Locals Share Thoughts on Long-suffering
compiled by Shannon Roberts
Christian Life Magazine asked several local residents the following questions: “What does long-suffering mean to you? What makes this fruit of the spirit easy or difficult to obtain?” Here are their responses.
“For me, long-suffering means choosing to let God’s peace flow within you regardless your external environment. It’s a faith game. Long-suffering can only exist if the work of faith and embracing peace is in progress. Life is going to be hard regardless. Job 14:1 confirms it. But just like Job, despite all odds, I know that faith and the peace that follows will give me the strength to make it through the unthinkable.” –
Sara Anne Martin
“It’s really about dying to self, thinking in terms of what’s really important as it relates to glorifying God. Most people … all people … are really selfish without Christ and even with Him, we struggle to keep that selfishness down. If we understand we’re all in the same boat and can put our own ??? aside, then we can see what long-suffering is about. People aren’t coming from the same place. Being aware of where they’re coming from, how well they deal with their personal pain with the Lord determines how easy it is to do long-suffering. Every day you have to put Christ on the throne of your life. As for how someone can achieve long-suffering? Understanding that in the long-term, there is a benefit to all of it.”

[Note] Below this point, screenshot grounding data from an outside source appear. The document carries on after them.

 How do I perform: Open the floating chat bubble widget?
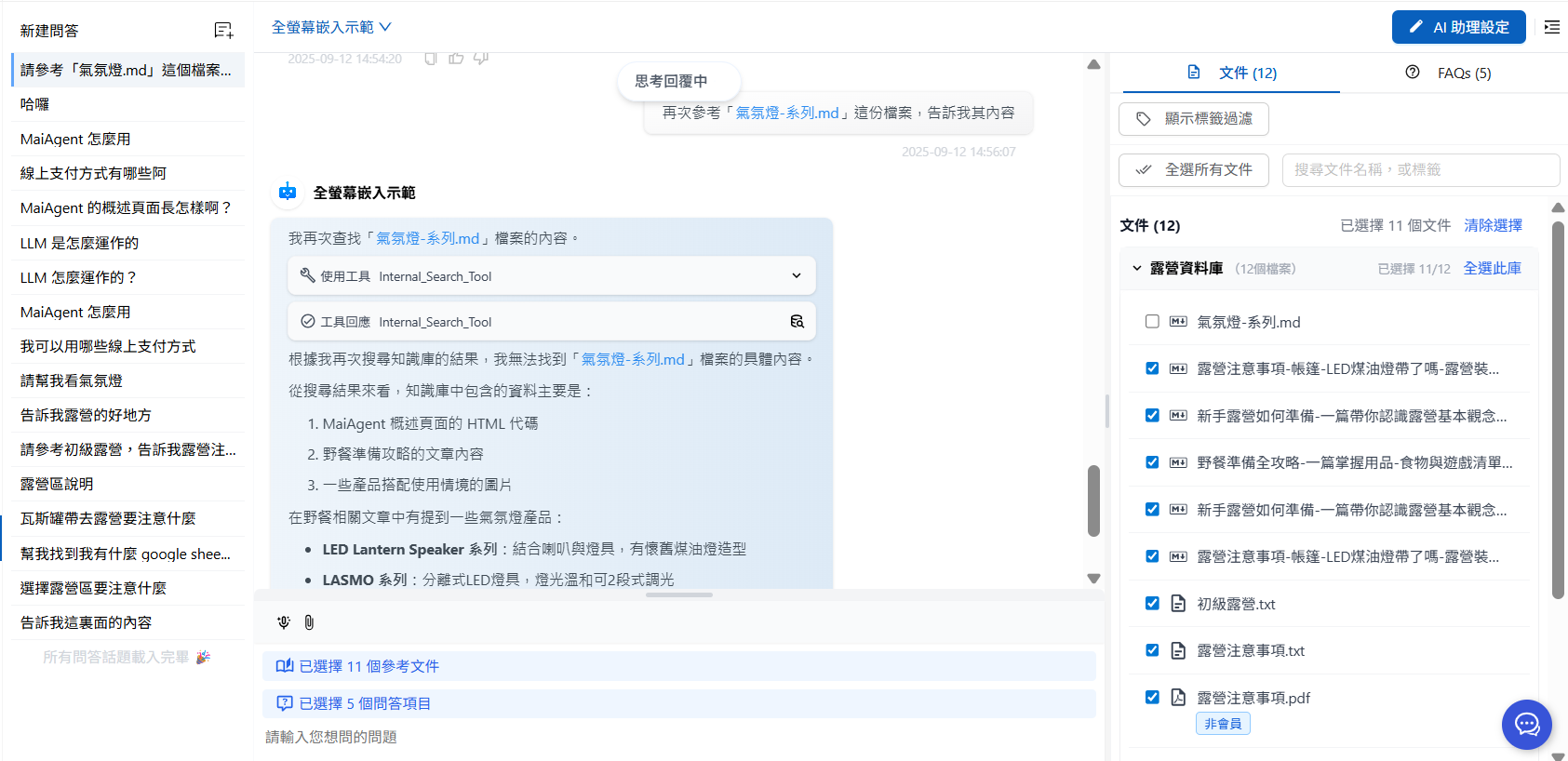tap(1526, 724)
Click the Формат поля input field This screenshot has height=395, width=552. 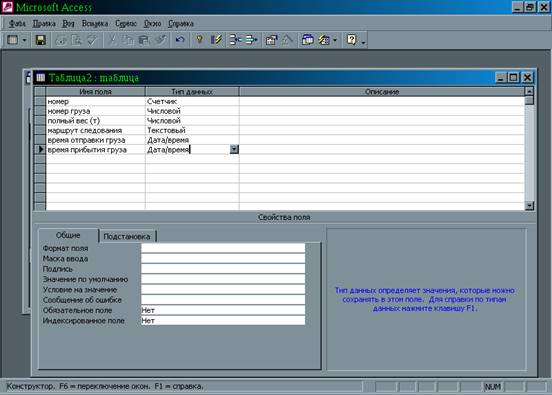click(223, 248)
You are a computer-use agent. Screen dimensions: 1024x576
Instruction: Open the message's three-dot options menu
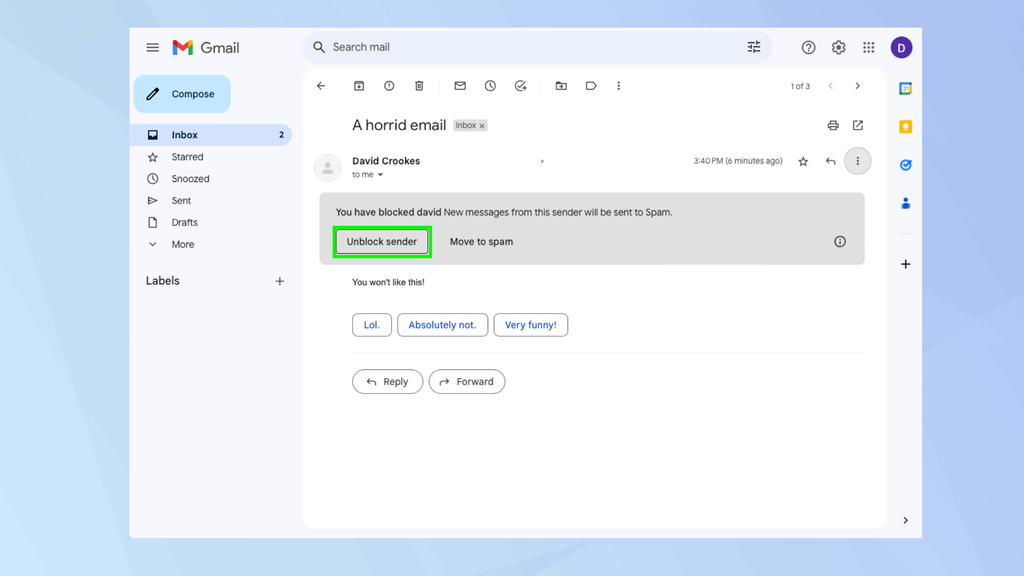pyautogui.click(x=857, y=161)
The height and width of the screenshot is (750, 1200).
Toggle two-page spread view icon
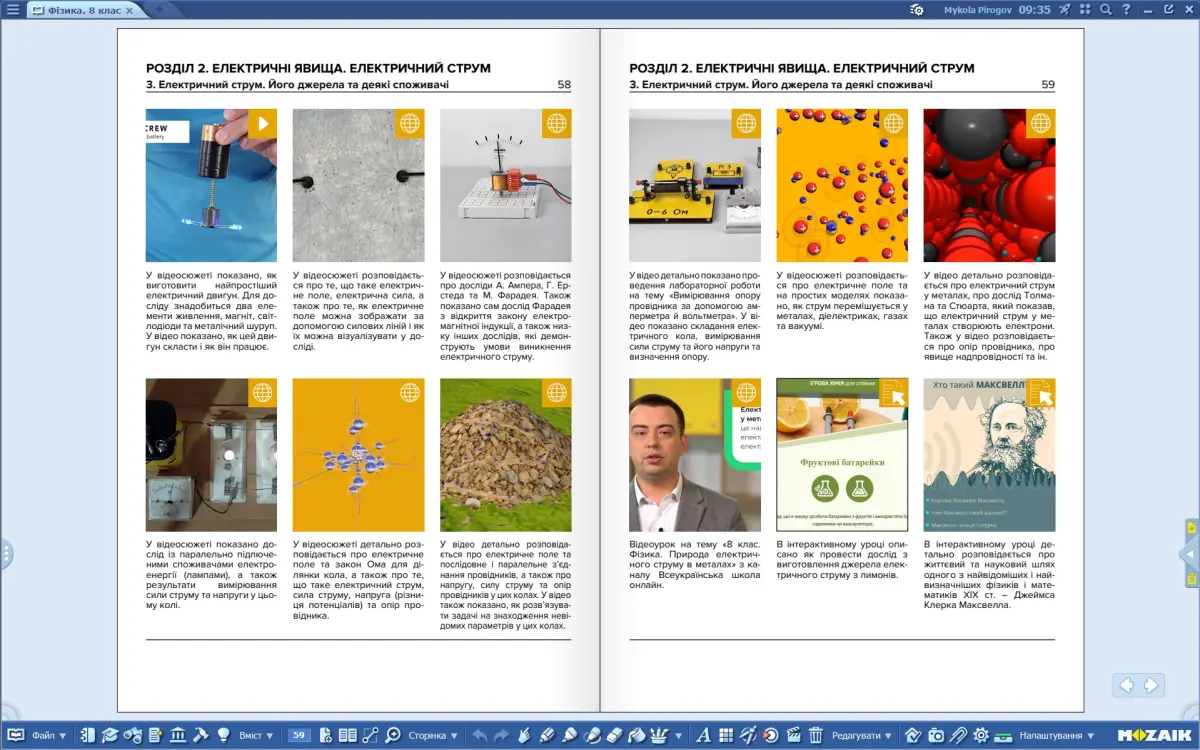coord(348,735)
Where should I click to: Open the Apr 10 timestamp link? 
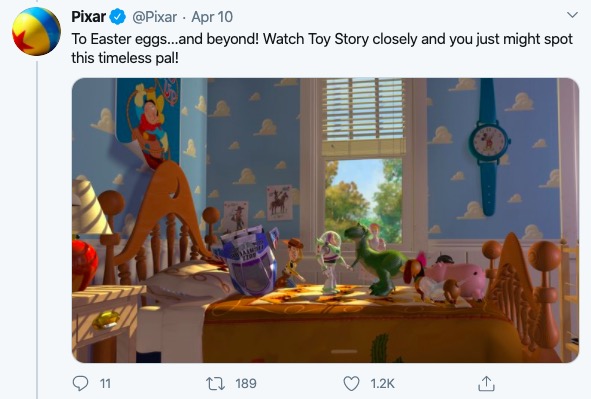(212, 17)
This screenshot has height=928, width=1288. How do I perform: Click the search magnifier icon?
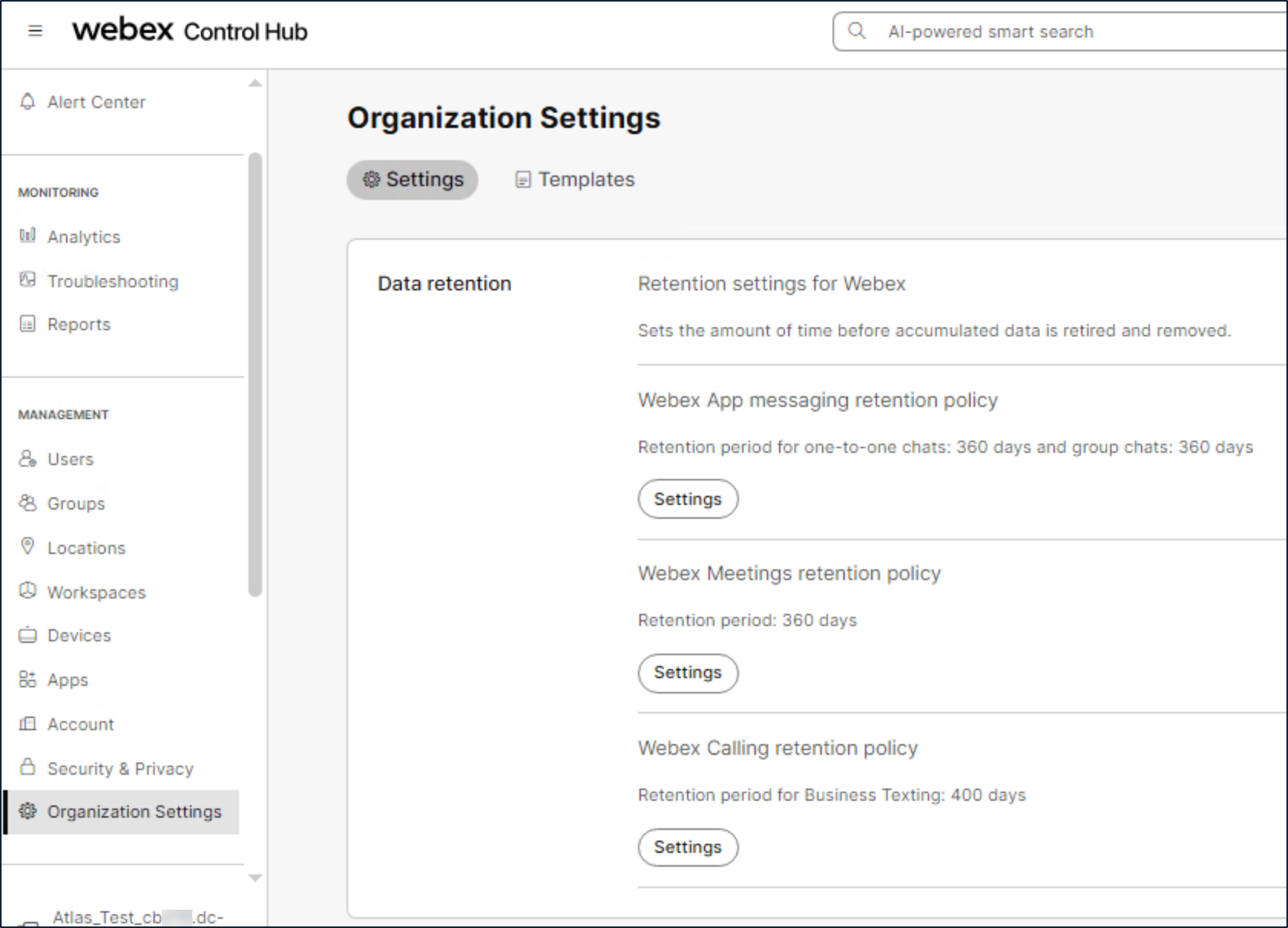point(856,31)
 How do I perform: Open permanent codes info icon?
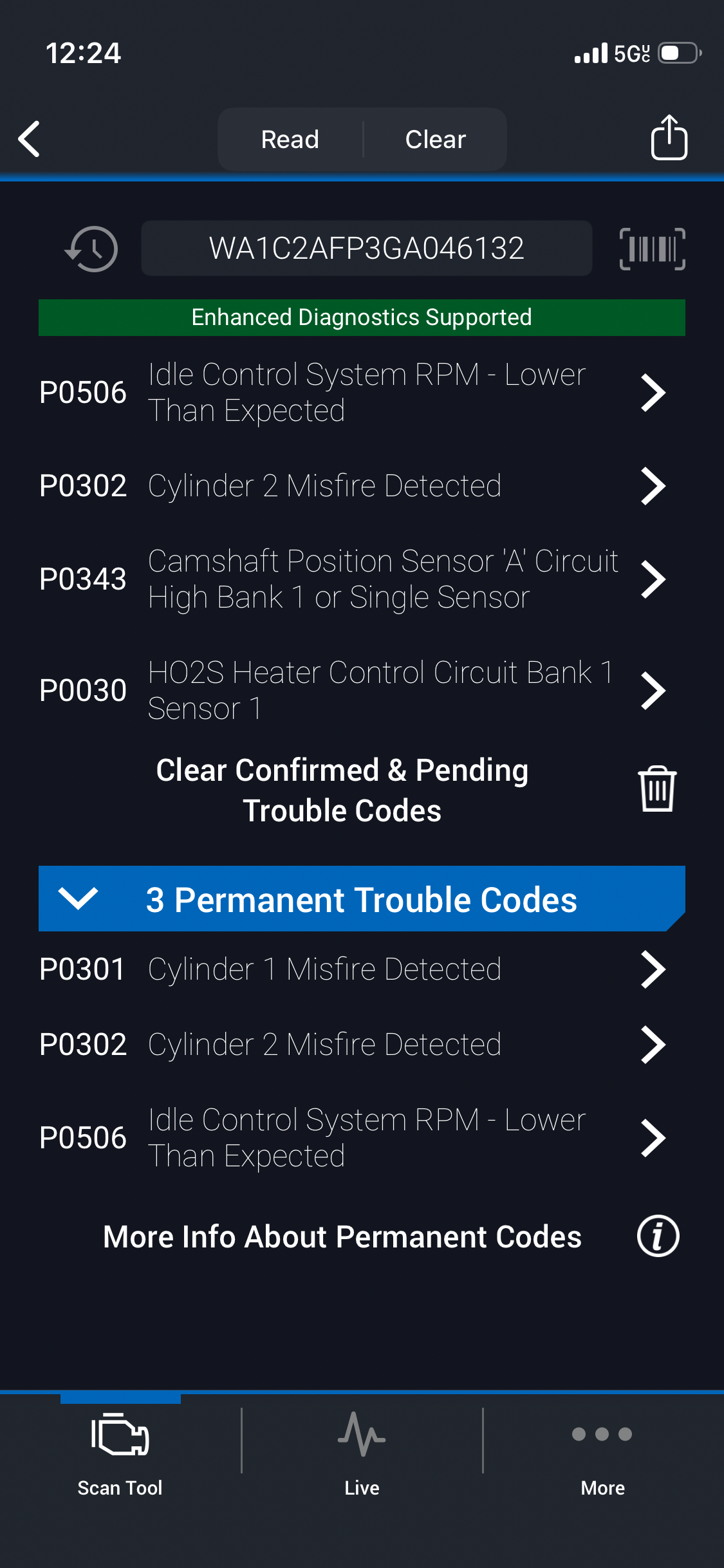[x=658, y=1236]

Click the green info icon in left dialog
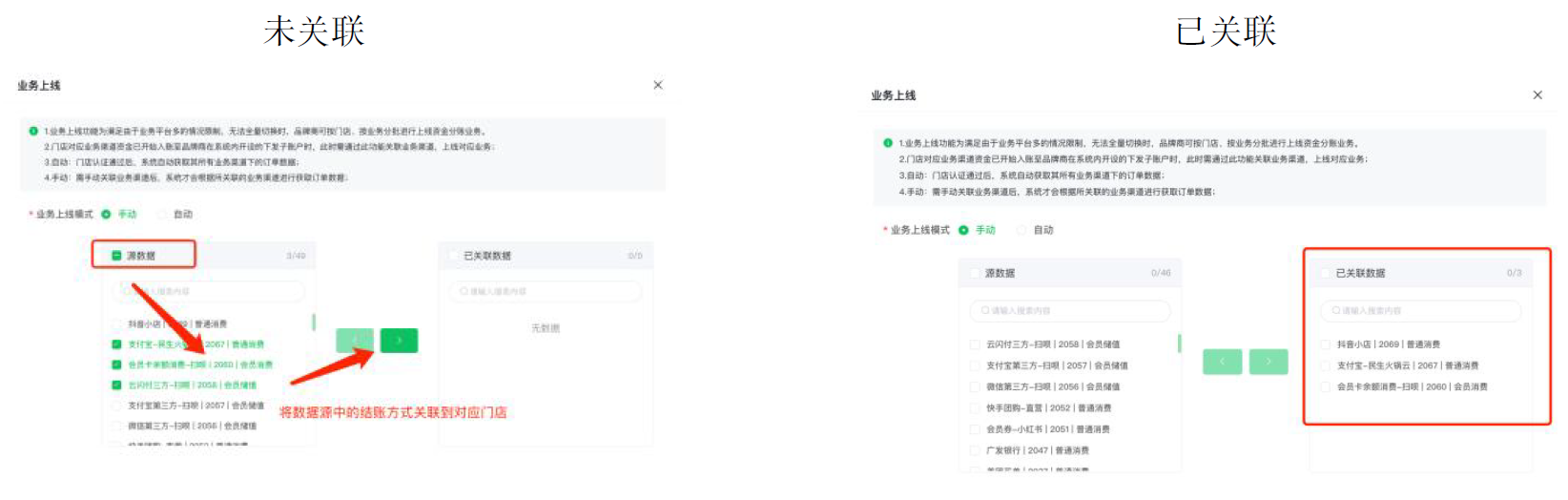click(x=33, y=132)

“Long-suffering to me means experiencing strong feelings of shock, sadness, anger, social isolation, and bewilderment lasting for at least six months. My experience with long-suffering is much more emotional than physical. My season of long-suffering actually began in 2003 when a traumatic loss occurred in my life. I had strong feelings about this event for five to six years.
This fruit of the spirit is difficult to obtain because it takes a long time to finally begin to understand the possible reasons for going through hard times. By seeking the Lord in prayer, supporting each other, and reading His word, we can realize that we do indeed have strength while we endure long-suffering.”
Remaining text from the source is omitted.